06-Jan-2014 - Netherlands

Researchers have uncovered the secret recipe to making some petunias such a rare shade of blue. The findings may help to explain and manipulate the color of other ornamental flowers, not to mention the taste of fruits and wine, say researchers. From the flowers' point of view, the findings also have important implications, since blue petals instead of red might spell disaster when it comes to attracting pollinators.

Cell Reports, Faraco et al.

Researchers have uncovered the secret recipe to making some petunias such a rare shade of blue. The findings may help to explain and manipulate the color of other ornamental flowers, not to mention the taste of fruits and wine, say researchers who report their findings in the Cell Press journal Cell Reports on January 2nd. From the flowers' point of view, the findings also have important implications, since blue petals instead of red might spell disaster when it comes to attracting pollinators.
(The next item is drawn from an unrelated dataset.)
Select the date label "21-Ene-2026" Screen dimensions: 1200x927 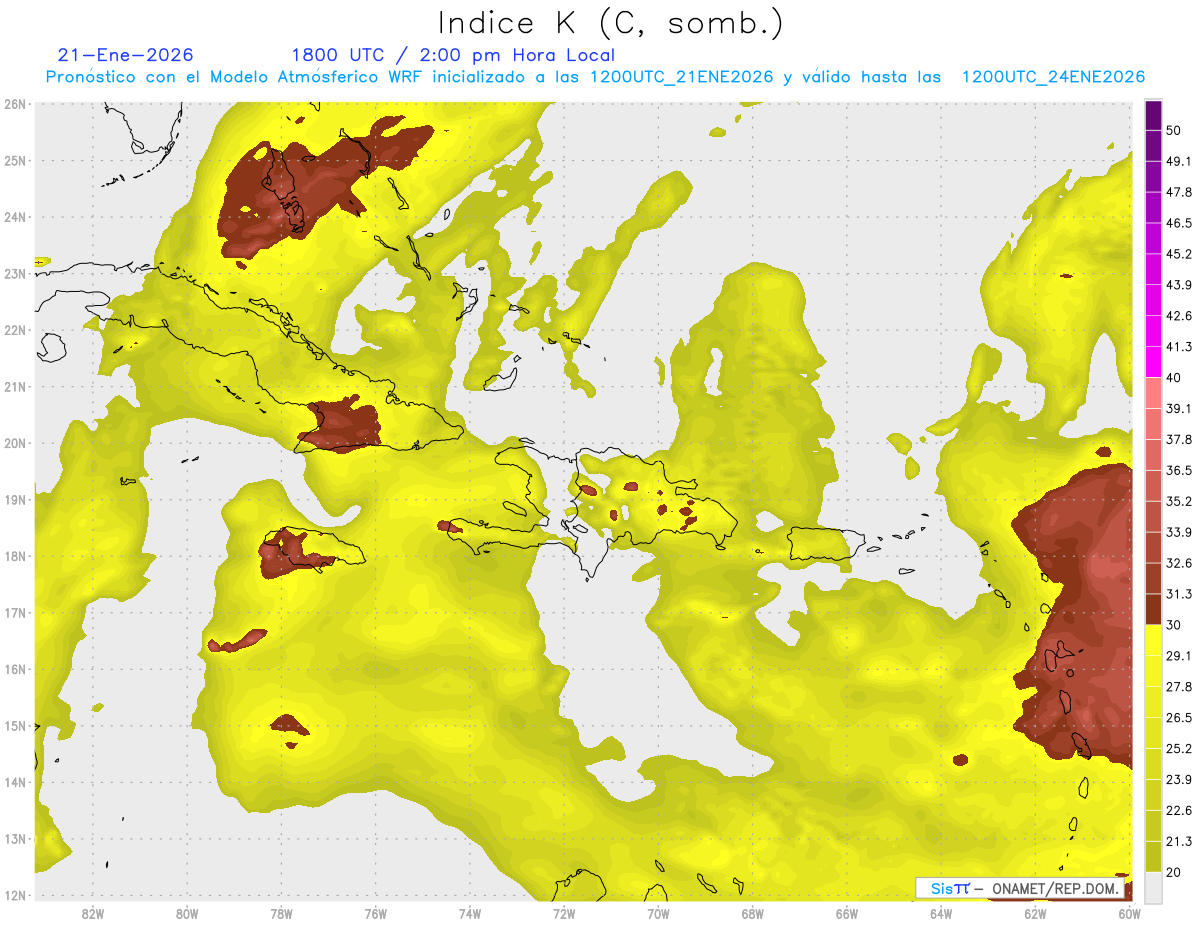[x=126, y=55]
The key discovery is a kind of cellular pump that was previously unknown in plants. When that pump fails to work properly, as it does in some petunias, the flower petals can't acidify special compartments within their cells. As a result, those petals turn blue instead of red or violet – much like the litmus paper many of us will recall from chemistry class.

"Blue flower colors have been enigmatic for a long time and the blue rose appears in many myths, legends, and even operas," said Francesca Quattrocchio of the VU-University in Amsterdam. "Already in the 1910s it was proposed that blue flower colors were caused by reduced acidity of the 'cell sap.' Others figured that drastic changes in the cell sap might cause terrible deleterious defects, and proposed that blue flower colors had something to do with the formation of metal-anthocyanin complexes. Our current opinion is that both got it right."

Still, no one really knew how it worked. Scientists discovered one type of proton pump in the 1980s. "Over the decades, the idea took hold that all H+ transport across internal membranes is driven by those v-ATPases," Ronald Koes of VU-University in the Netherlands explained. Not so, the new work shows.

In most cells, there are but modest differences in pH between the insides and the outsides of intracellular compartments or vacuoles. Petals, by comparison, can show much steeper pH gradients. Scientists also knew that the differences in pH between blue petunia petals and red ones were somehow connected to a handful of so-called PH genes.

Quattrocchio and Koes now find that those genes encode a proton-pumping pathway that allows petal cells, and perhaps other cells as well, to hyperacidify particular compartments. The pump is composed of two distinct proteins, which together keep on going – and building acidity – even when other pumps would stop. Blue petunias are blue because of genetic defects that leave that special pumping system out of order.

"By studying the difference between blue and red flowers of petunias, we have discovered a novel type of transporter able to strongly acidify the inside of the vacuole," Quattrocchio said.

Now they have the tools to isolate plant varieties with different acidification levels in their vacuoles, she added, and that could prove very fruitful indeed when it comes to generating new colors in valuable flowers or new tastes in fruits, wines, and juices. The researchers say those more acidic vacuoles and the pumps that make them possible might even be exploited as reservoirs for storing toxic compounds, such as metals and salts.

Original publication

Faraco et al.: "Hyperacidification of vacuoles by the combined action of two different P-ATPases in the tonoplast determines flower color..", Cell Reports, 2014.